そして翌日。アルトはさらにその倍の、人智を超えた質量の神聖マナを神樹へと流し込んだ。  ――その瞬間だった。


――ズズ……ズズズ……。


 聖都の地下から、不吉な地響きが響き渡る。  あまりにも急激に、かつ膨大な聖なるエネルギーが地底へと流れ込んだことで、深淵で飢えていた「負の存在」が、極上の餌に誘われるように目を覚ましてしまったのだ。


「……何かが来る。地脈が悲鳴を上げているぞ!」


 オーガスト王は瞬時に表情を引き締めた。  神樹の根元、アルトが魔力を注いでいた場所から、どす黒い魔素の霧が噴き出し、地面を割って巨大な「あぎと」が姿を現す。

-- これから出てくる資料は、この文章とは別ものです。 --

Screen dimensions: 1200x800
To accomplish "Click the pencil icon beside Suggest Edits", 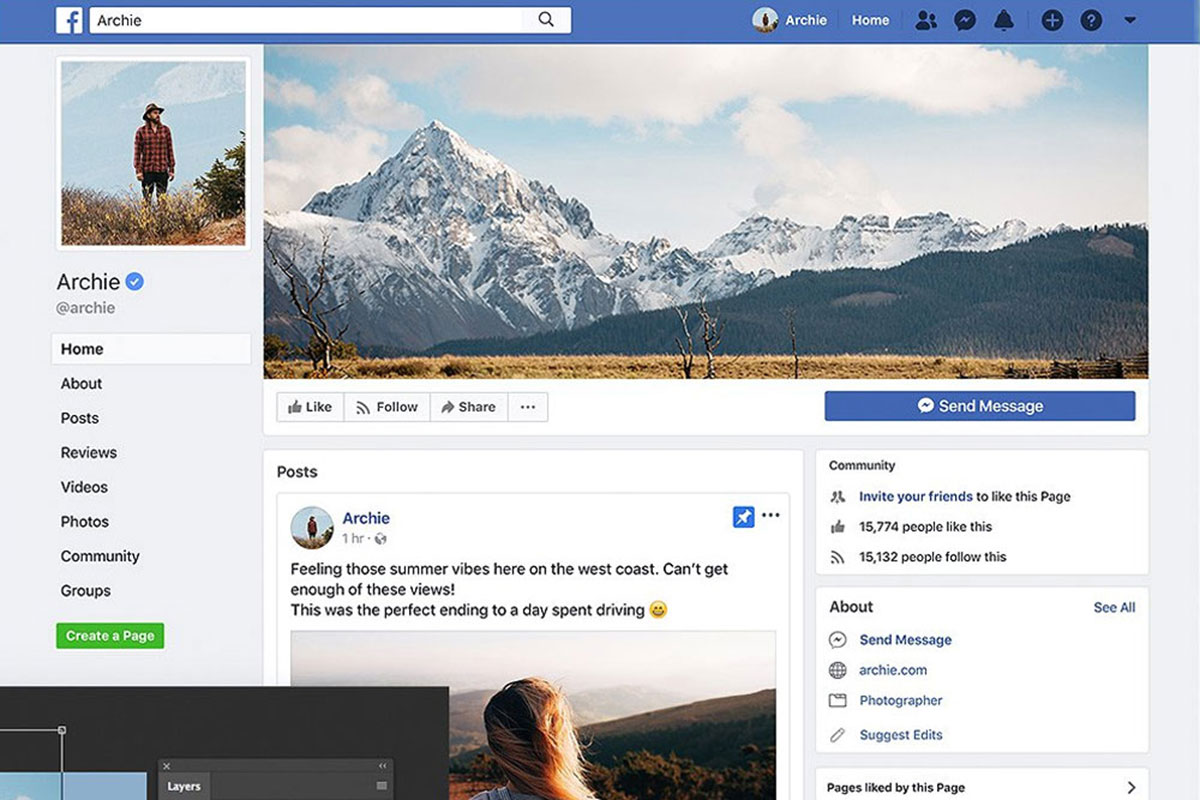I will tap(837, 735).
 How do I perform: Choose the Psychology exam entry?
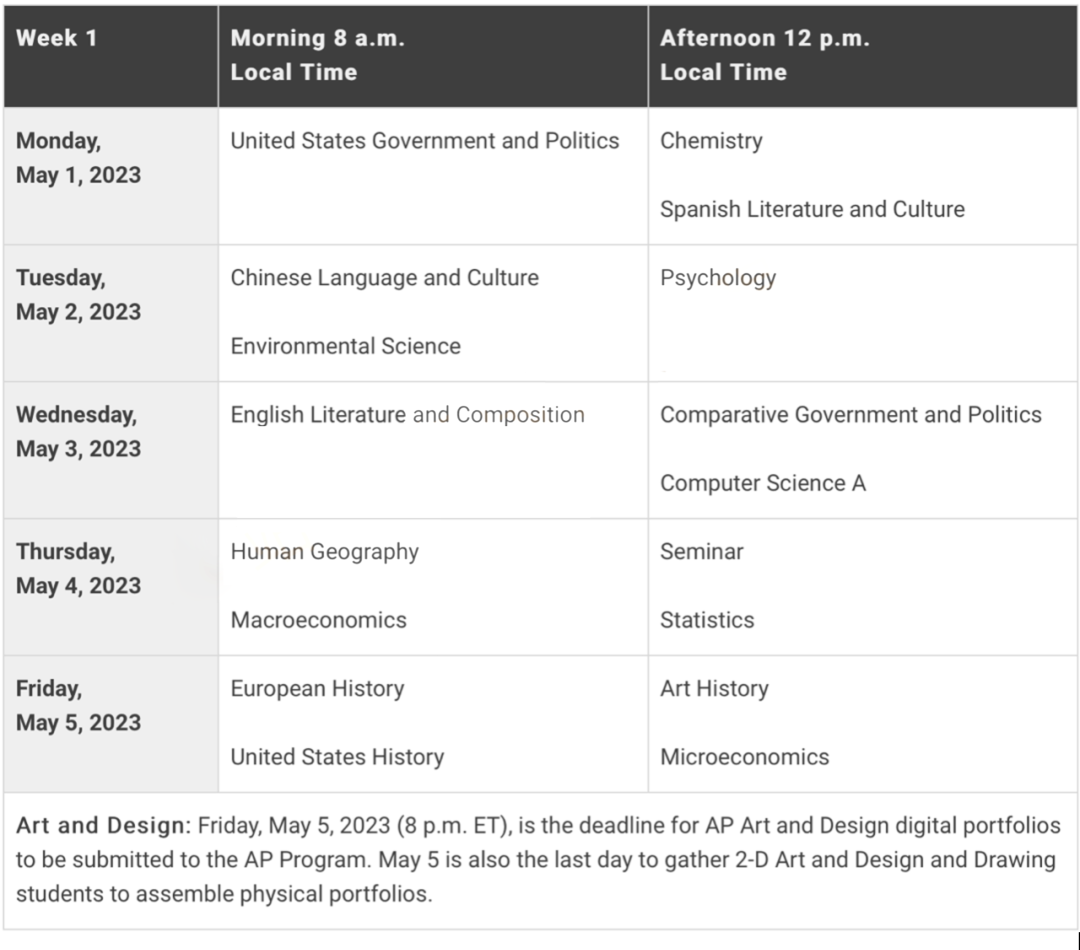click(718, 278)
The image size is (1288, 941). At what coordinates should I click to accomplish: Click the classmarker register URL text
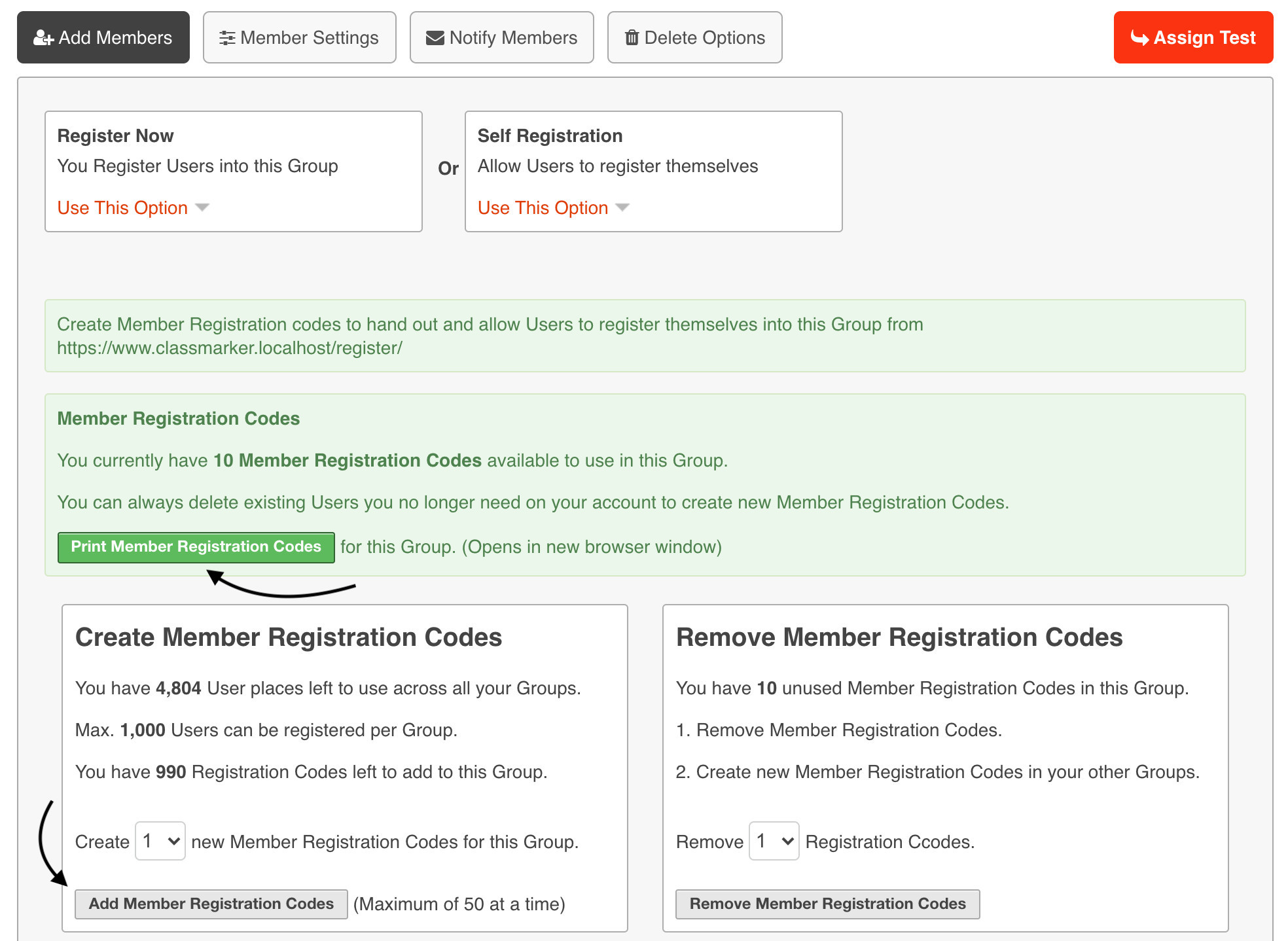[x=229, y=348]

「アルト殿、セラフィナを連れて下がれ! ……来おった。我ら王族が数百年代々封印し続けてきた、地の底の『貪食者エルダー・イーター』が!」


 長らくマナ不足で眠っていた厄災は、アルトが注ぎ込んだ過剰なまでの善意マナを吸収し、皮肉にも完全な覚醒を遂げてしまった。  王は自ら魔導回路を起動させ、迎撃の構えをとる。アルトの純粋な想いが、聖都を未曾有の危機へと陥れようとしていた。